Which rows below contain the word "Open"? Locate each one and copy it in full.

• _Records for this exercise_
------------

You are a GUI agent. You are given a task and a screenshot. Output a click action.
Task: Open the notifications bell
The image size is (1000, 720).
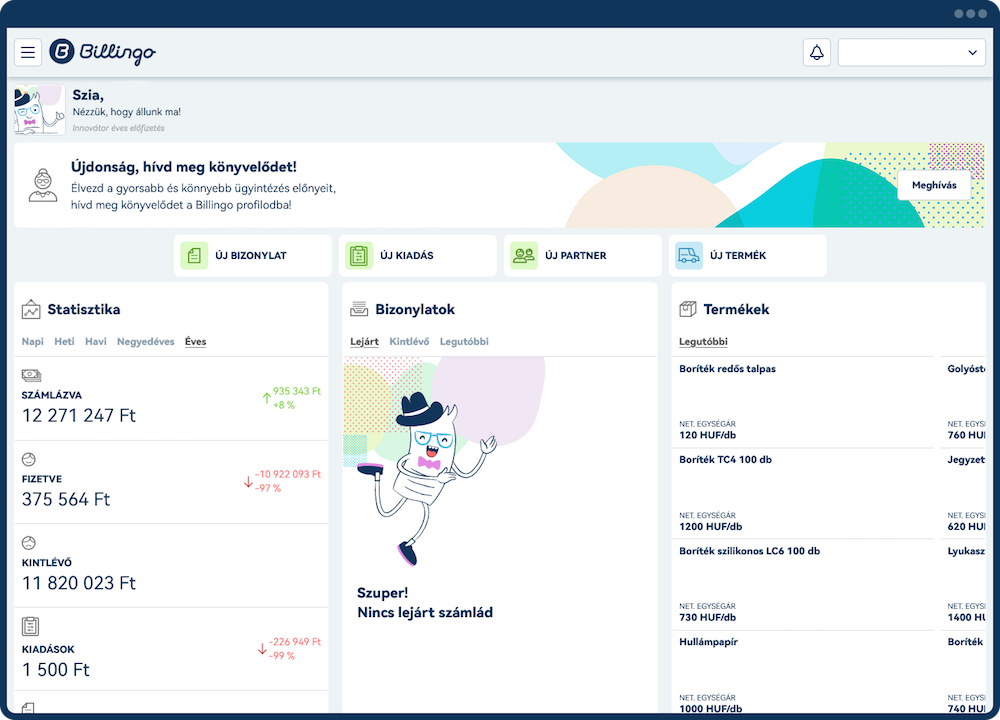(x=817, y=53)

------------

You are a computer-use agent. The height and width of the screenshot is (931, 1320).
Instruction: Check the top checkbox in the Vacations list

------------

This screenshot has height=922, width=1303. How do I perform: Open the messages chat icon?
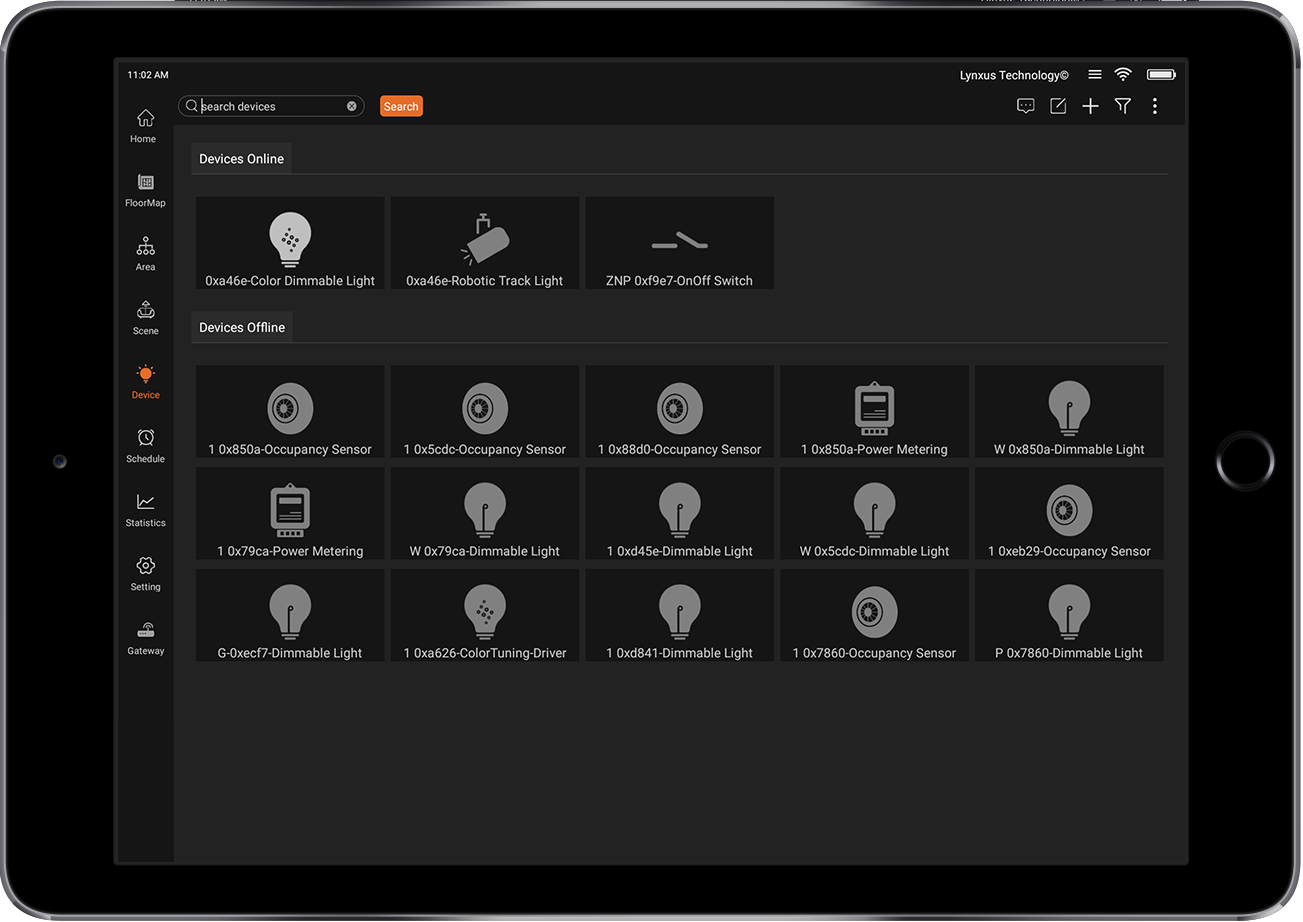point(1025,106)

------------

• _Solution for this exercise_
Task: Open the notifications bell
This screenshot has height=922, width=1303. How do I perform: Open the messages chat icon?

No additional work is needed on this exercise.